■ TASK DETAILS ■
Find the line that contains "Screen dimensions: 953x620"; please output it and each line after it, exactly as shown, up to the end of the entries below, skipping pictures.
----- RECORDS SUPPLIED -----
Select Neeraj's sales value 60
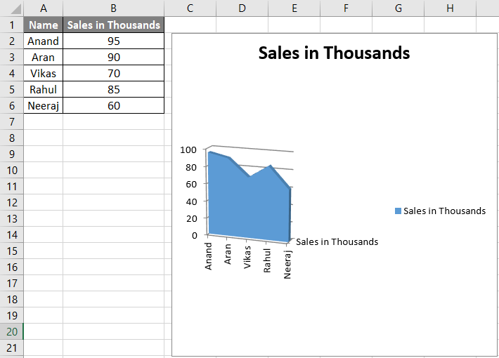Screen dimensions: 499x358 (x=113, y=105)
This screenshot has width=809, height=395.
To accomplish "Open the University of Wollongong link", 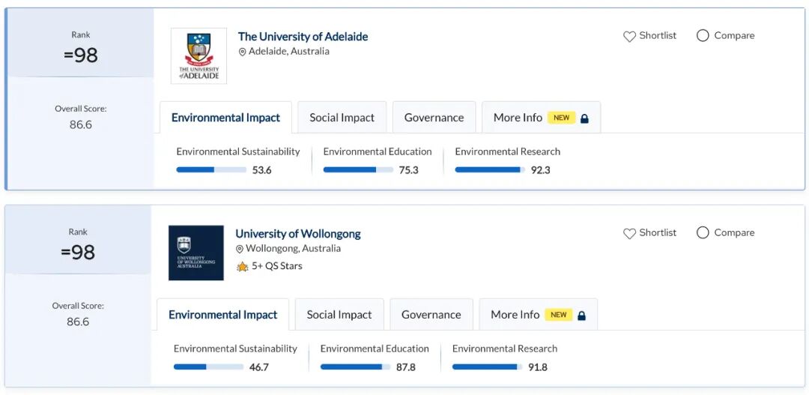I will pos(298,233).
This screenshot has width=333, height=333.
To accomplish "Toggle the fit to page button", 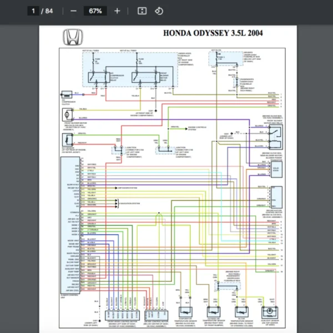I will click(x=142, y=11).
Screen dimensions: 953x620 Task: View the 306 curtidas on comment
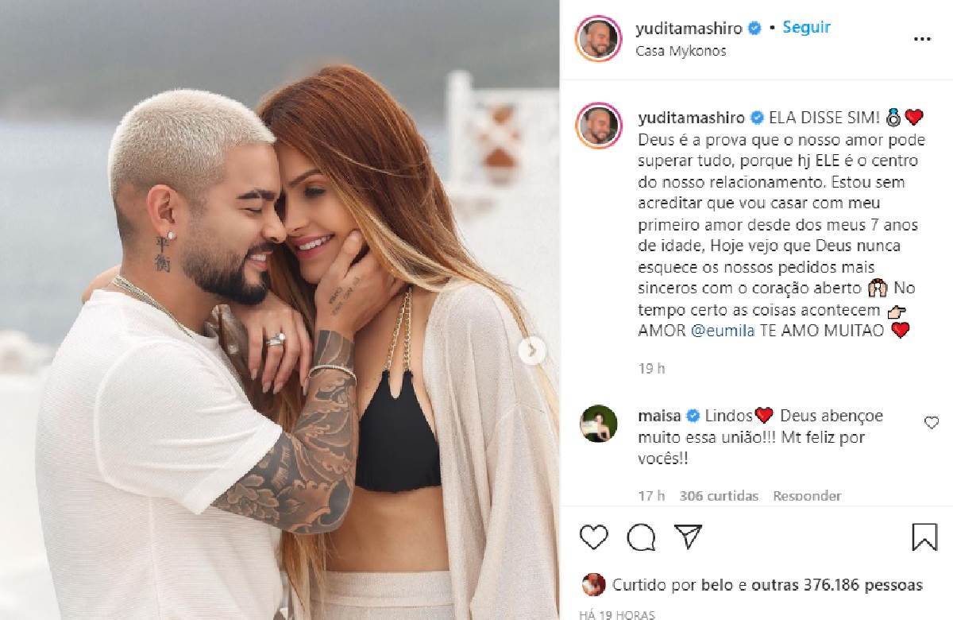719,496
-----
■ OUTPUT OF THE TASK ■
Screen dimensions: 953x620 Task: View the 306 curtidas on comment
719,496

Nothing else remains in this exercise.